WHAT YOU ARE ASKED TO DO
For the entries that follow, tally the lines holding the string "under". Give the total and nothing else.

*** DATA TO EXAMINE ***

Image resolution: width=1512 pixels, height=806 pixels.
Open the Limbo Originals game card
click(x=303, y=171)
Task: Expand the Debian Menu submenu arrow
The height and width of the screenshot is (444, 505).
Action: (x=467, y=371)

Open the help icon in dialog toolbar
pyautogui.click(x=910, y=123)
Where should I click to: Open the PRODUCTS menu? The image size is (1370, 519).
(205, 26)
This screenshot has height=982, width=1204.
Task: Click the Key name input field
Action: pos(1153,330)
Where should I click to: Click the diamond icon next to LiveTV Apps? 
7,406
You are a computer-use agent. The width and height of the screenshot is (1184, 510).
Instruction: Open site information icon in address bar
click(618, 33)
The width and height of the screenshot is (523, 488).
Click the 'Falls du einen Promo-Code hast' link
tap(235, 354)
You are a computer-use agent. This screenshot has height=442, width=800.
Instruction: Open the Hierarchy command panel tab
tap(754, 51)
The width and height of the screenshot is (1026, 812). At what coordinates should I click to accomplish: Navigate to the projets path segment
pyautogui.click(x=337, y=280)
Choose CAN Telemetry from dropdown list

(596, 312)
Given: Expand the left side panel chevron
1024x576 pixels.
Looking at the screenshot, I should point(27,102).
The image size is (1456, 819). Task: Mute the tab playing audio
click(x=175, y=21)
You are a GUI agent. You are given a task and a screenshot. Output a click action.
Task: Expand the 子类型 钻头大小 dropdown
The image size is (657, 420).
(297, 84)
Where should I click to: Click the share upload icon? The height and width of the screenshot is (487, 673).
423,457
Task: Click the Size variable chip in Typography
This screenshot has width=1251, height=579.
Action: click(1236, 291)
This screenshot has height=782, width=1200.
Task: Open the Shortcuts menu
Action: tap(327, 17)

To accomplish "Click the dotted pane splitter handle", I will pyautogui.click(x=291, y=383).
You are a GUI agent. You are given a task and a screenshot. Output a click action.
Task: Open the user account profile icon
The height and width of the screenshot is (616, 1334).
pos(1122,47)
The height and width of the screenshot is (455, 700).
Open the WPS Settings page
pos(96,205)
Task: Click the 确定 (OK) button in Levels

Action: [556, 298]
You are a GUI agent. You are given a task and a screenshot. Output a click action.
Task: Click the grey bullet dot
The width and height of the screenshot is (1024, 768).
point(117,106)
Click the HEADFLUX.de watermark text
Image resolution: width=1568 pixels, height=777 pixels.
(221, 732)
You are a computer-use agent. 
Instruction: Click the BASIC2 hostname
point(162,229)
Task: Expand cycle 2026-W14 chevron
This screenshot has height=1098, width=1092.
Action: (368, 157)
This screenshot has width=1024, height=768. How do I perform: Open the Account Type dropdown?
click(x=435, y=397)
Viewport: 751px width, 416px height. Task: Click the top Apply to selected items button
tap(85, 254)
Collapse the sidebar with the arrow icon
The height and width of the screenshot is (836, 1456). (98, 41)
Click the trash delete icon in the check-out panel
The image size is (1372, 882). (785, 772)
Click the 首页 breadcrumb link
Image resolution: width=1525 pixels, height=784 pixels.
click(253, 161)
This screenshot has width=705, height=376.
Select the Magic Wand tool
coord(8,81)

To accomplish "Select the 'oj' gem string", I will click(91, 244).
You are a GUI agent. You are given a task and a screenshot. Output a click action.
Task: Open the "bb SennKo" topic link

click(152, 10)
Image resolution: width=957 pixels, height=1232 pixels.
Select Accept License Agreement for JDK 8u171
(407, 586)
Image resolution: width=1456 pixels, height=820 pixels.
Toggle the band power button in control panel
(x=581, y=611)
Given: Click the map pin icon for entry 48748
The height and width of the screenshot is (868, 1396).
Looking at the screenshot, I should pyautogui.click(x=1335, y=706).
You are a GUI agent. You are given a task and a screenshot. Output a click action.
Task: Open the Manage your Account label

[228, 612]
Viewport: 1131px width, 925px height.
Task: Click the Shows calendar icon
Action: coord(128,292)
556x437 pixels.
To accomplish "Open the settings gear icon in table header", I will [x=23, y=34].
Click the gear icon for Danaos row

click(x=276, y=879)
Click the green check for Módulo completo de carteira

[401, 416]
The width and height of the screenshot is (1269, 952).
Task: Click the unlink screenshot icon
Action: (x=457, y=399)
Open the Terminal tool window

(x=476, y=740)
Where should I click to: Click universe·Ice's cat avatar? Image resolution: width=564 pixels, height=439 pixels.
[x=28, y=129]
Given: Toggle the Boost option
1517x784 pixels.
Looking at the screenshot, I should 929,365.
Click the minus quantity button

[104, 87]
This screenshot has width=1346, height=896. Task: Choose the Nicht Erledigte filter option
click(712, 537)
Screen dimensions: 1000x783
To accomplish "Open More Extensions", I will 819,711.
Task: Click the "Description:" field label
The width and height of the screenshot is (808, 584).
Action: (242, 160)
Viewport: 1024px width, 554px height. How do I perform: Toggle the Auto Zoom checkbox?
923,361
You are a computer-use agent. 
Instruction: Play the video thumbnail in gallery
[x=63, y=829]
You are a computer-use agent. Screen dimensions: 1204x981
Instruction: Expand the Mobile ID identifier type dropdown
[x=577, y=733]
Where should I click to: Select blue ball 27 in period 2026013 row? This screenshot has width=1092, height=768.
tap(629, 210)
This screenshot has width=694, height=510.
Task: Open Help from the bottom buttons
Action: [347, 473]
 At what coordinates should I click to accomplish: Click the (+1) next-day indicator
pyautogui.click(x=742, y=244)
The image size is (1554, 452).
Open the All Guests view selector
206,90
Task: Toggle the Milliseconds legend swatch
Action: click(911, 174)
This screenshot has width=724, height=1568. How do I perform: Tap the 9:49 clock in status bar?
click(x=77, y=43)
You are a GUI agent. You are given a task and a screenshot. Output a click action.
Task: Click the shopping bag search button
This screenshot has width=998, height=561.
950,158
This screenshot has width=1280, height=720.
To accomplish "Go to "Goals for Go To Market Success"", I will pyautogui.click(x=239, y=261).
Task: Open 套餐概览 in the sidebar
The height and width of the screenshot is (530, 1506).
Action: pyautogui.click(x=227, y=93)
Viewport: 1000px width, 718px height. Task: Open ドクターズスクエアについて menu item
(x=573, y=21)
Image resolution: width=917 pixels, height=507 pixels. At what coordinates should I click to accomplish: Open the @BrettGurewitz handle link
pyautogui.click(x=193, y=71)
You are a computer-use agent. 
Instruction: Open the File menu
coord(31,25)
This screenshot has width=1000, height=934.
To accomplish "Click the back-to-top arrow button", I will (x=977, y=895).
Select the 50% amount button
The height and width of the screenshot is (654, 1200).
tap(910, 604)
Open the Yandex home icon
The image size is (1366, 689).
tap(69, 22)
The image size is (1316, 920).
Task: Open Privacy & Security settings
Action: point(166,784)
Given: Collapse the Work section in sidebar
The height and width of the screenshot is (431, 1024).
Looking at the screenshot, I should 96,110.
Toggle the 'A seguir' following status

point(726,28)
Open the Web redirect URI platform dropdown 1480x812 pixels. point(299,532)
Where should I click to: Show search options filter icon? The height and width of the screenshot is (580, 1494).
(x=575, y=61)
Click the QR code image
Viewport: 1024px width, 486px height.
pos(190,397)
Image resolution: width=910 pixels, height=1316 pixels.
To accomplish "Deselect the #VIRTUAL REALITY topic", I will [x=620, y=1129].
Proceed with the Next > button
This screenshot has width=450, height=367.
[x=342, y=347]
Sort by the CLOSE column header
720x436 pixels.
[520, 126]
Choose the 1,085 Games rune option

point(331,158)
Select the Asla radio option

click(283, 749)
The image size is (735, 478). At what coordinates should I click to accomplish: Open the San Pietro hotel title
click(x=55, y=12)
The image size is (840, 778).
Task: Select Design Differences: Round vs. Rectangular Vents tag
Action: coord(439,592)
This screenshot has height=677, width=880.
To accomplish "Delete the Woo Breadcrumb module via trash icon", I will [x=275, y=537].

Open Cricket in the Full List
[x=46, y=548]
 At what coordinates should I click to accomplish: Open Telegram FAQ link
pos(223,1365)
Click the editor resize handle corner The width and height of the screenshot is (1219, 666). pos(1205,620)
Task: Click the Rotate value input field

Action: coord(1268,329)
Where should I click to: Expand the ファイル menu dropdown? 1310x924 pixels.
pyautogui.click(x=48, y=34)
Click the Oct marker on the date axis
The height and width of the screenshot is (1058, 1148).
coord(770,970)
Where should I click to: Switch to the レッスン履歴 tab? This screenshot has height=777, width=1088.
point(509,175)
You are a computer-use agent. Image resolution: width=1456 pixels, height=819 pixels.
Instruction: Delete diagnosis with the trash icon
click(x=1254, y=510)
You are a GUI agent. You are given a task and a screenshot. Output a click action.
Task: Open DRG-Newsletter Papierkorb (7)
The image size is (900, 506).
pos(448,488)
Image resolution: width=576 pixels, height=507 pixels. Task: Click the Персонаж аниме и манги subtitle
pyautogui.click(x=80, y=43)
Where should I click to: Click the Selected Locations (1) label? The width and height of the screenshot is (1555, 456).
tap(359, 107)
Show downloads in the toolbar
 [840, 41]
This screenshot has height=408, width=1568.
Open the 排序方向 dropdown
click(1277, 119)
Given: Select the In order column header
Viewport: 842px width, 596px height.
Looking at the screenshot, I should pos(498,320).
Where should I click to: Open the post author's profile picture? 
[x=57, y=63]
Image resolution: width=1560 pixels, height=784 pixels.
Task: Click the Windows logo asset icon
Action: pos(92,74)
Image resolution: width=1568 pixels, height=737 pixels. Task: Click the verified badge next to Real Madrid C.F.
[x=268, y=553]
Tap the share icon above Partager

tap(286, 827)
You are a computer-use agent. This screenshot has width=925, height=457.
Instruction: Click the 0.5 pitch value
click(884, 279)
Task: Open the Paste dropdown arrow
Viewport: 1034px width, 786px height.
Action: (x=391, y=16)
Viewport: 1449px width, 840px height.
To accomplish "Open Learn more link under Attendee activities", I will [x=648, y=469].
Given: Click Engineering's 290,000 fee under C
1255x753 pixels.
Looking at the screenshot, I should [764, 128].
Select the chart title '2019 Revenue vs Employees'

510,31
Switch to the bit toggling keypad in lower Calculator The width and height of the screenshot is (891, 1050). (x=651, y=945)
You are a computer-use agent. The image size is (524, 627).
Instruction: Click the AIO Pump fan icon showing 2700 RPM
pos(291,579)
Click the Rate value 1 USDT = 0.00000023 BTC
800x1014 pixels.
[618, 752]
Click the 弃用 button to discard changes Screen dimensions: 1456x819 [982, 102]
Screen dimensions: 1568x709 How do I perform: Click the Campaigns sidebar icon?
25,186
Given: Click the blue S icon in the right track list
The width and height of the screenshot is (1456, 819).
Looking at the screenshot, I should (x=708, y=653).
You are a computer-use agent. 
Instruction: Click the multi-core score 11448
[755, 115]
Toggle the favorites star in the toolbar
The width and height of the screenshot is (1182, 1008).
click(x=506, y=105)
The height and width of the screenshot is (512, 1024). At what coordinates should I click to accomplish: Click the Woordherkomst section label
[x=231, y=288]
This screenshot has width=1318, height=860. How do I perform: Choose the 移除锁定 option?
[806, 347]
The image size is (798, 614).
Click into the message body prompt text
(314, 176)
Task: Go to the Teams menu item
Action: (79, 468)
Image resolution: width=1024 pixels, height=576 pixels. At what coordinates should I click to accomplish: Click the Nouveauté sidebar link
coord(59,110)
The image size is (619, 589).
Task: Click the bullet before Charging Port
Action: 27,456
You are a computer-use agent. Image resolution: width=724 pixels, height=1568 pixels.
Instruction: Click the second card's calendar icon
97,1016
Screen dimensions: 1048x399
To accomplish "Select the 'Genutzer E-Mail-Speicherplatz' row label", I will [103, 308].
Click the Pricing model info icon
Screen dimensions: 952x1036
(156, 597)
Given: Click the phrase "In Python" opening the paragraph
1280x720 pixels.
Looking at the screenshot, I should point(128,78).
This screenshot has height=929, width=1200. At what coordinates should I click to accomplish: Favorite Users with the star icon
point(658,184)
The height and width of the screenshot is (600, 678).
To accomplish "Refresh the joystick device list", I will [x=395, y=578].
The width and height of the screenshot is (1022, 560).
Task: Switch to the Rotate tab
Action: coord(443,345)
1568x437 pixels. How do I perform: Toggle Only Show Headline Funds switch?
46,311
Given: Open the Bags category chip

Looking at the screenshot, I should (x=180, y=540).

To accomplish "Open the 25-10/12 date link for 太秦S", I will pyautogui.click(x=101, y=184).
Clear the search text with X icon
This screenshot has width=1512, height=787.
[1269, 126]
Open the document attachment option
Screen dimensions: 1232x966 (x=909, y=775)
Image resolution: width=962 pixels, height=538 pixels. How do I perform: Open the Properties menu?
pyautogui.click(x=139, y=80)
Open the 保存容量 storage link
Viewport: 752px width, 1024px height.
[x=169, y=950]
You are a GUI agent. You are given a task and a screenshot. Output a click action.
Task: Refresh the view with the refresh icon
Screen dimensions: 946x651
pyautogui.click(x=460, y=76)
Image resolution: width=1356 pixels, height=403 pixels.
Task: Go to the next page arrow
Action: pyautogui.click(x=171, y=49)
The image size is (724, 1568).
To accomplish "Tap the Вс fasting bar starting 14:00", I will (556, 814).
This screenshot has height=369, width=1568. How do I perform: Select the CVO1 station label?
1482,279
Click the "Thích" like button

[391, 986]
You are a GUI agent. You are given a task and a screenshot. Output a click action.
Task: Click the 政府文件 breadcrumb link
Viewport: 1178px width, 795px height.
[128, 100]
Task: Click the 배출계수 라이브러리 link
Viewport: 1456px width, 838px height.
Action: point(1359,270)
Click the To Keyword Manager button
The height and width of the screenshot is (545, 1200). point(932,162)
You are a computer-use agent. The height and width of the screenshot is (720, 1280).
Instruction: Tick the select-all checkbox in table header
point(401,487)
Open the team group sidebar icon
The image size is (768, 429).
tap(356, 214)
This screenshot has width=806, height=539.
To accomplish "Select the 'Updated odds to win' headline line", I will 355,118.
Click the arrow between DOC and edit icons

*** End of DATA TO EXAMINE ***

TASK OUTPUT
2